What’s really remarkable is that they never seem to have more than one person working there at a time. The first time we went it was laconic middle aged guy. He would look at customers expectantly, saying nothing at all unless compelled to ask “grilled or blackened?” or “cole slaw or beans?” On our next visit there was a young guy who looked just like Matt Damon. He had a strong blue collar Boston accent and a St. Louis t-shirt, and endless patience. Whoever is on duty, that person takes orders and, one the order is completed, the guy grills the fish, prepares the baskets, hollers when the food is ready, and does anything else that needs doing. Having ordered, you do your part and wait until your name is called, and then sit down at an inside tables or one of the outside tables Lee Be shares with a nice French breakfast-only place next door.

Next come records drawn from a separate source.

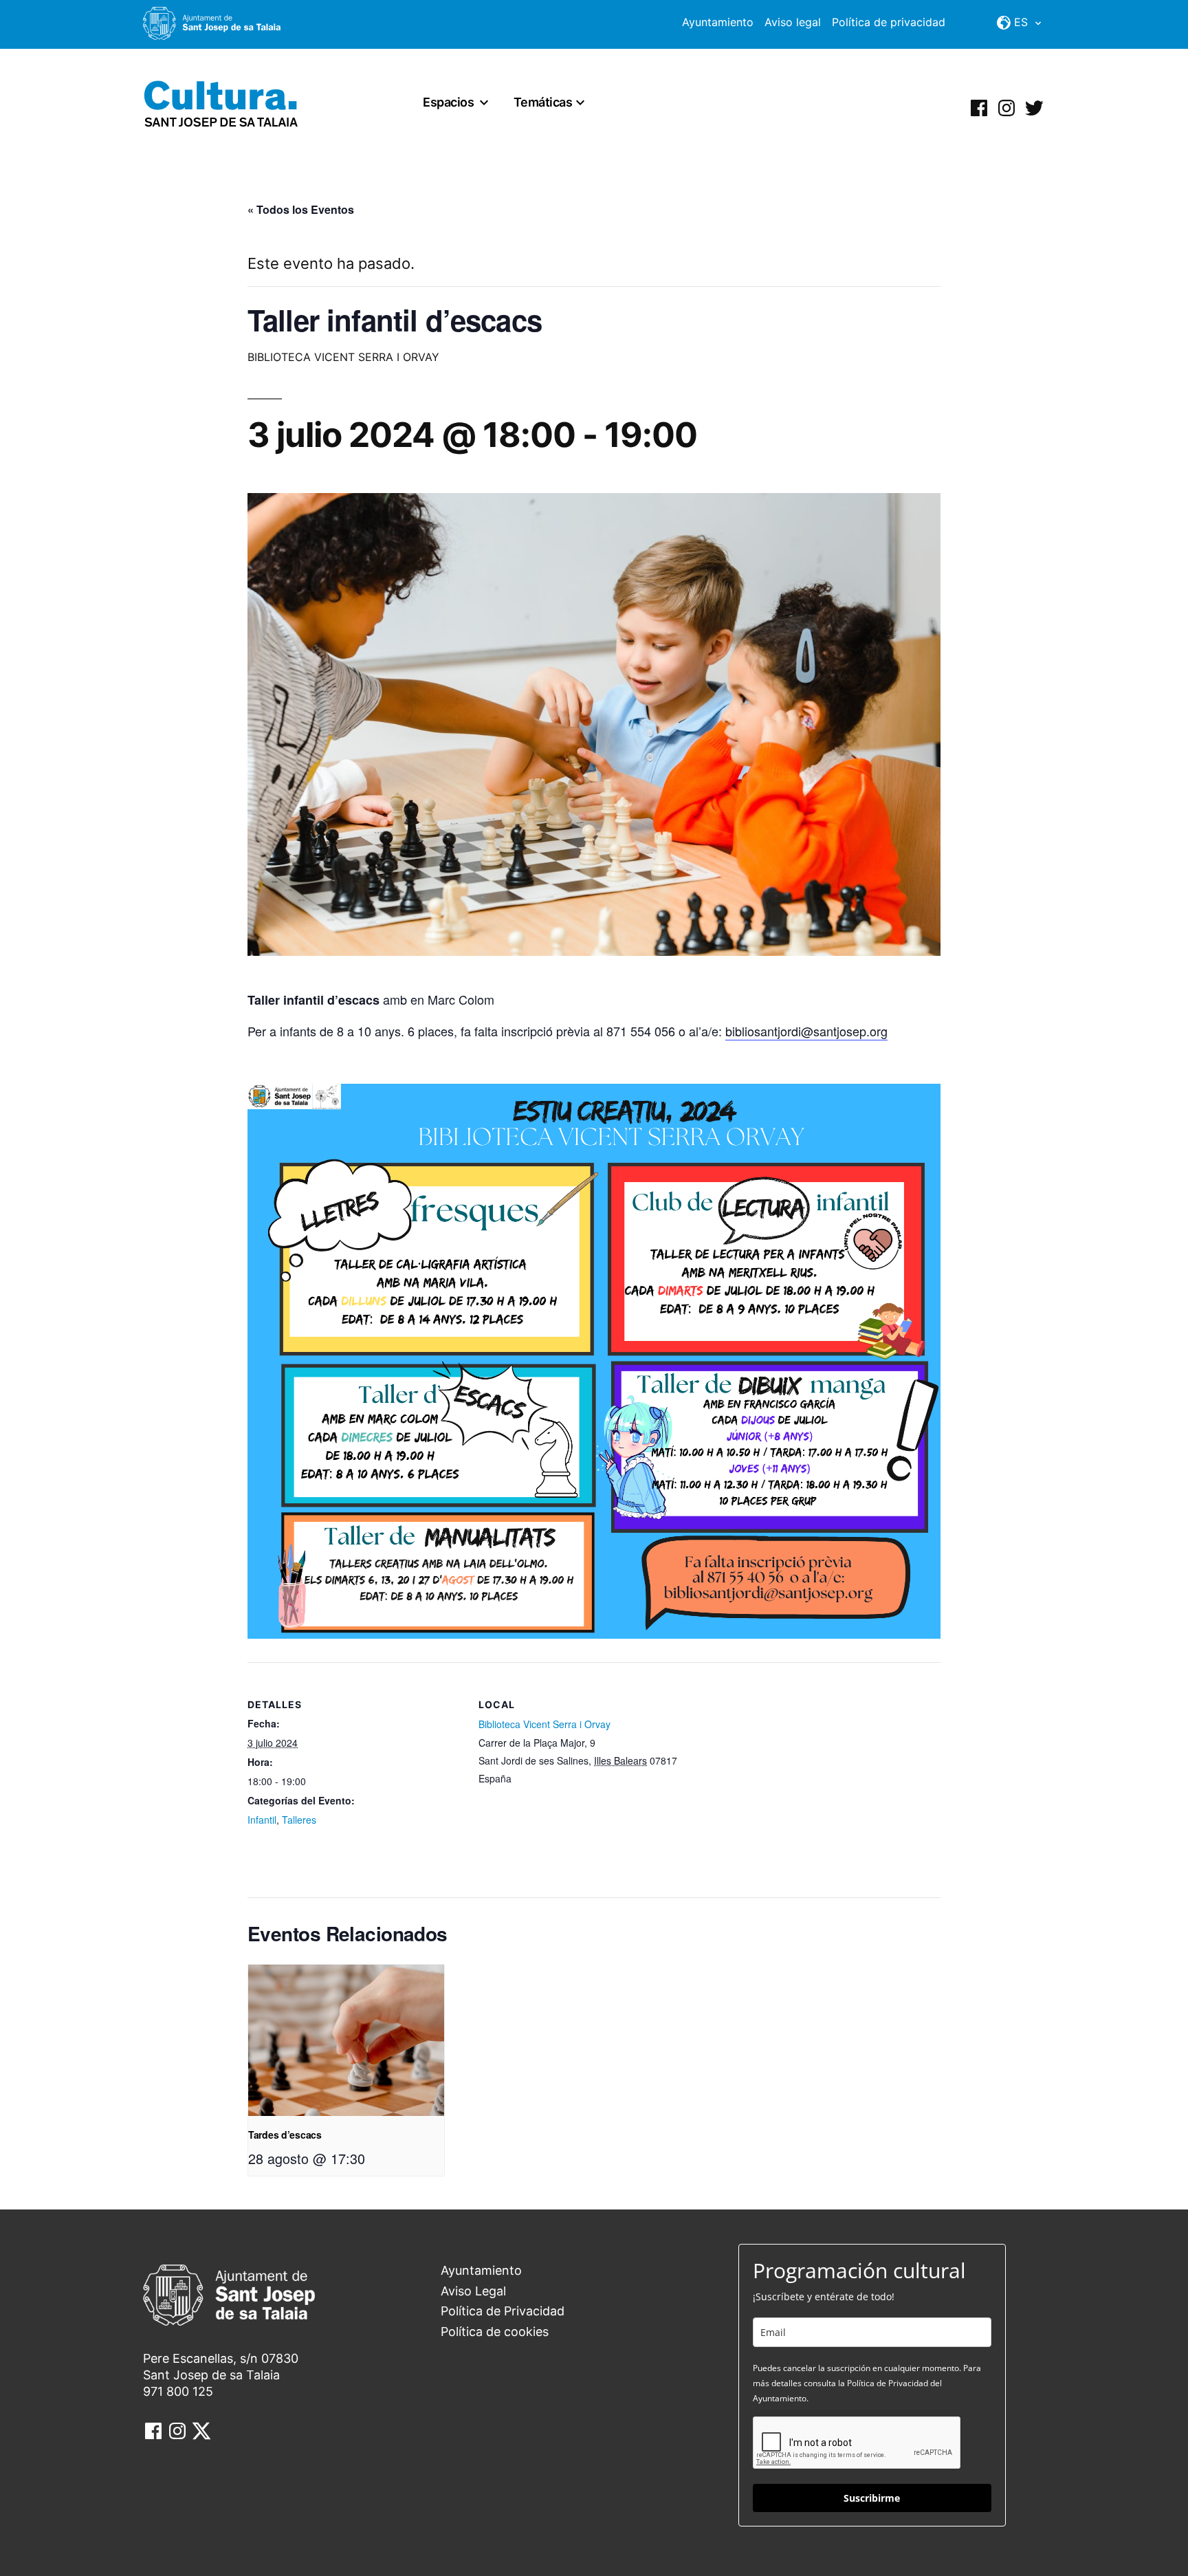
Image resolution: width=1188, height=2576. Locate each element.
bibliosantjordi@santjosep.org (806, 1031)
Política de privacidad (888, 22)
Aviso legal (792, 22)
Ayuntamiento (718, 22)
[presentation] (346, 2040)
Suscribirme (872, 2497)
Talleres (299, 1819)
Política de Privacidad (502, 2311)
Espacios (448, 102)
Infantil (262, 1819)
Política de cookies (495, 2331)
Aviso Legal (473, 2291)
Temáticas (543, 102)
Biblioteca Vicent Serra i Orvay (544, 1724)
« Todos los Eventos (301, 209)
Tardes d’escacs (285, 2134)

I mention endless patience because Nancy and I were behind a customer who, after standing in line for at least 10 minutes perusing the single-page menu, asked more questions than there were mathematically possible orders given that the only choices were (1) mahi mahi or grouper, (2) grilled or blackened, and (3) cole slaw or beans and rice. He took so much time that after listening to this with no end in sight, I helped myself to a beer from the cooler and, drinking at a leisurely pace, had almost finished it by the time he completed his order. Our order took long enough to say two mahi blackened (they were out of grouper), with beans and rice, a water, and another beer. Make that two more.” We sat outside and had a great meal.
A second person would help move things along more quickly, and you want to avoid peak hours, but Lee Be is a gem. Uncut, maybe, but a gem. Give it a try.